◆ GIVEN TASK
Retype the text on Catalyst trading below its cash word for word, with every line in its original order.

◆ EXTRACTED TEXT
------------------------------------------------------------

WHY WE ARE HERE: WE BELIEVE THAT CATALYST TRADES AT A SIZEABLE DISCOUNT TO CASH

·According to Catalyst’s pro forma balance sheet filed with the SEC on May 24, 2022, Catalyst had, as of March 31, 2022, approximately $87 million in cash/cash equivalents, including the $53 million in net cash proceeds that Catalyst received from selling its complement portfolio on May 19, 2022.*
·Yet Catalyst’s current market capitalization is approximately $56 million, which we believe represents a sizeable discount to the value of Catalyst’s cash.
·We believe Catalyst’s discount to cash reflects the market’s lack of confidence that the Catalyst Board will take the actions necessary to unlock stockholder value.

We believe that Catalyst’s stock is trading at a sizeable discount to its cash per share.

------------------------------------------------------------

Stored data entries
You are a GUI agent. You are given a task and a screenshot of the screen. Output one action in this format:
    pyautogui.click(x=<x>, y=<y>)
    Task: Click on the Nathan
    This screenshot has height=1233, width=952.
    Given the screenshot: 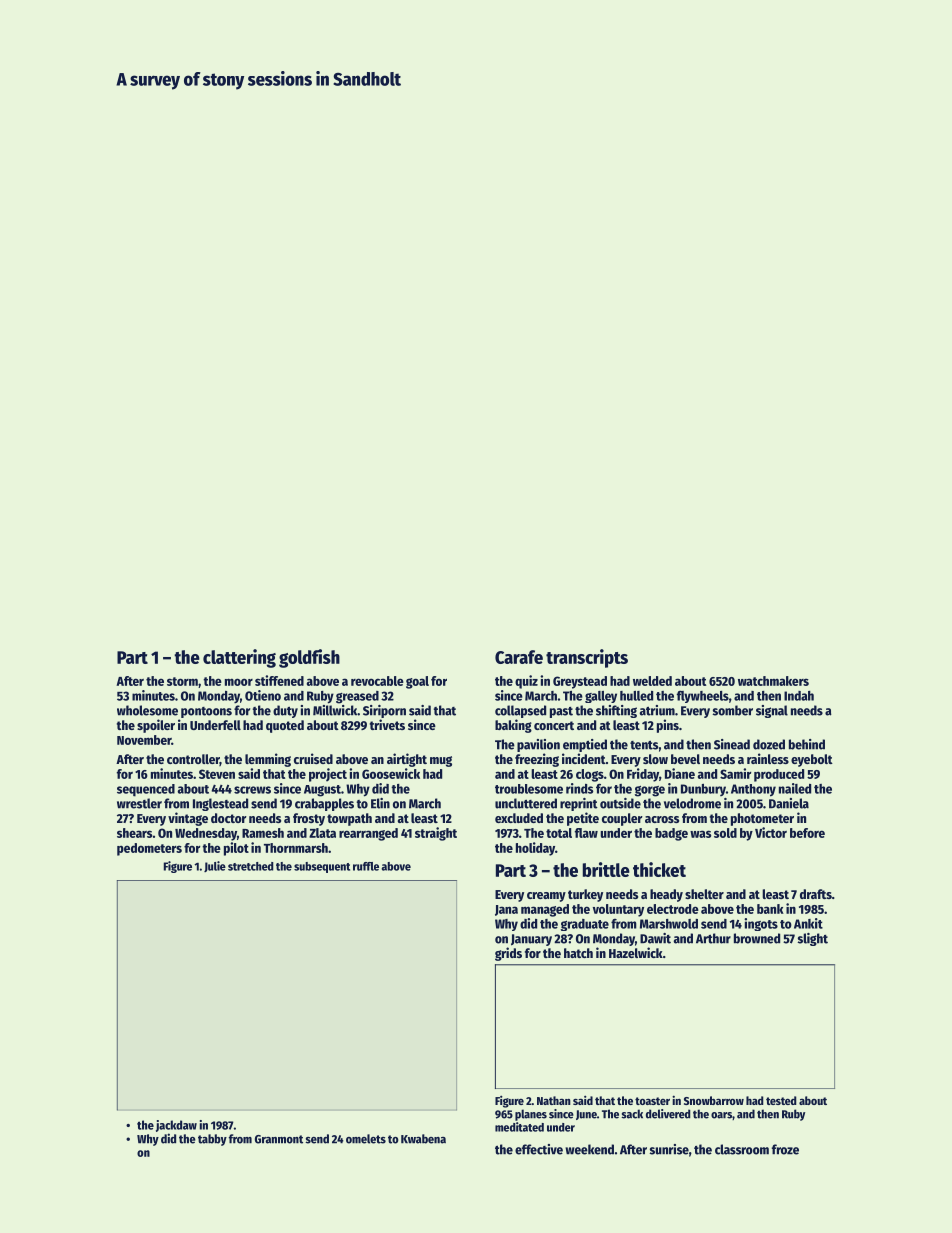 What is the action you would take?
    pyautogui.click(x=554, y=1100)
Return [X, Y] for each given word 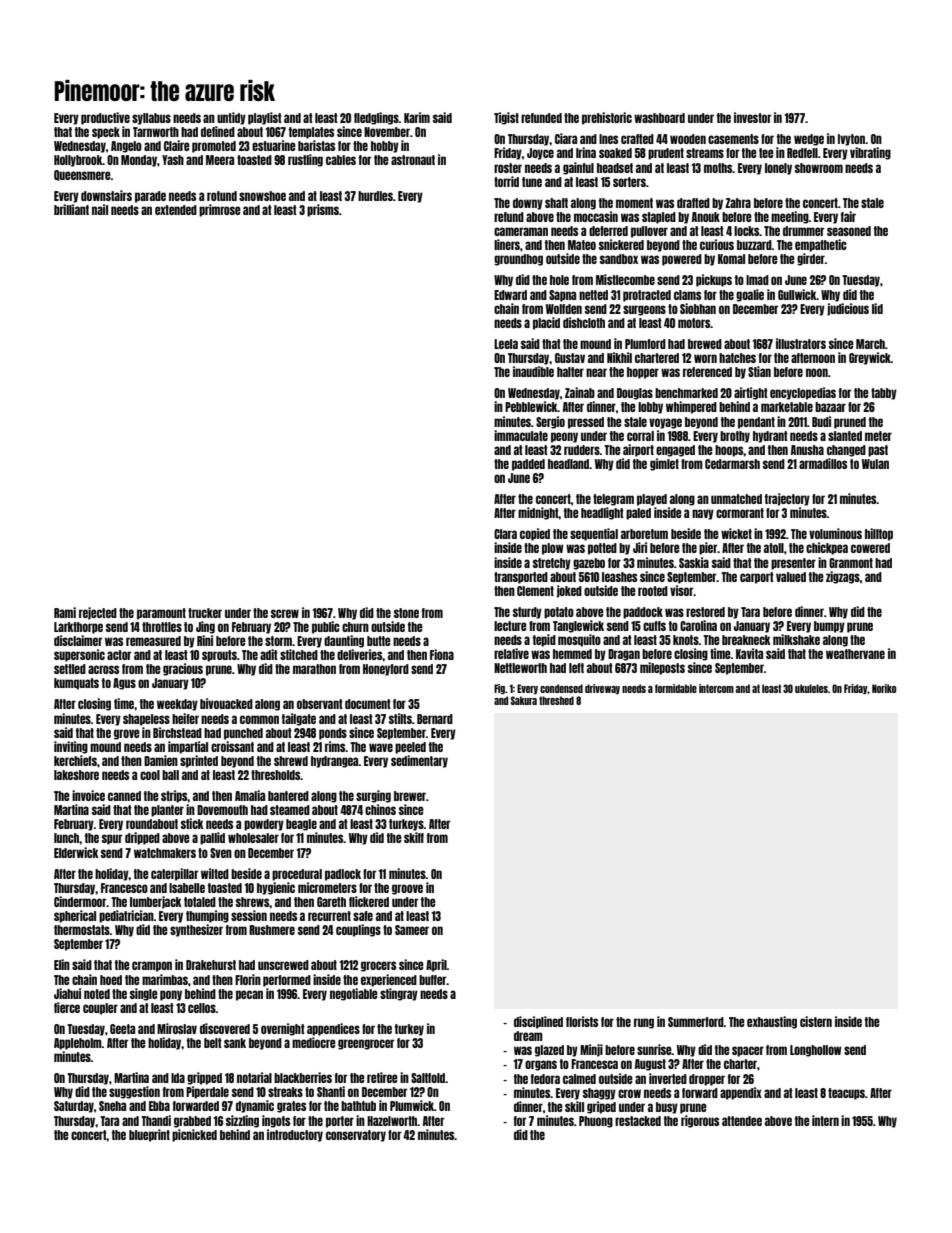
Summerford [696, 1022]
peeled [410, 748]
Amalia [250, 795]
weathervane [855, 654]
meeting [790, 217]
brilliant [71, 209]
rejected [98, 613]
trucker [205, 613]
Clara [505, 534]
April [436, 965]
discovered [225, 1028]
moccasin [596, 216]
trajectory [787, 499]
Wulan [875, 464]
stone [406, 613]
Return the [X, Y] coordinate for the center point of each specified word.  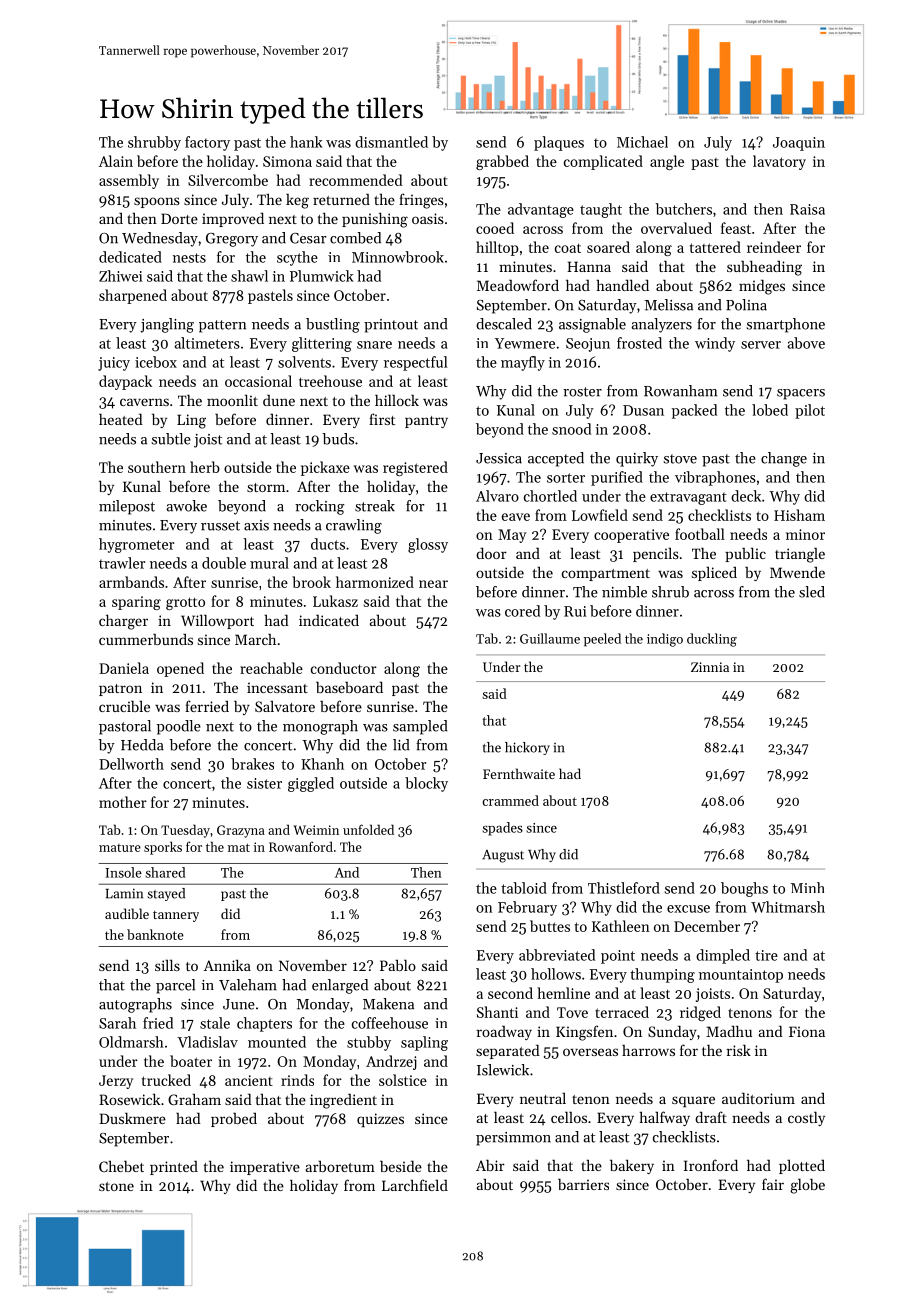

------------------------------------------------------------

◆ EXERCISE RESPONSE
WHY WE ARE HERE: WE BELIEVE THAT CATALYST TRADES AT A SIZEABLE DISCOUNT TO CASH

·According to Catalyst’s pro forma balance sheet filed with the SEC on May 24, 2022, Catalyst had, as of March 31, 2022, approximately $87 million in cash/cash equivalents, including the $53 million in net cash proceeds that Catalyst received from selling its complement portfolio on May 19, 2022.*
·Yet Catalyst’s current market capitalization is approximately $56 million, which we believe represents a sizeable discount to the value of Catalyst’s cash.
·We believe Catalyst’s discount to cash reflects the market’s lack of confidence that the Catalyst Board will take the actions necessary to unlock stockholder value.

We believe that Catalyst’s stock is trading at a sizeable discount to its cash per share.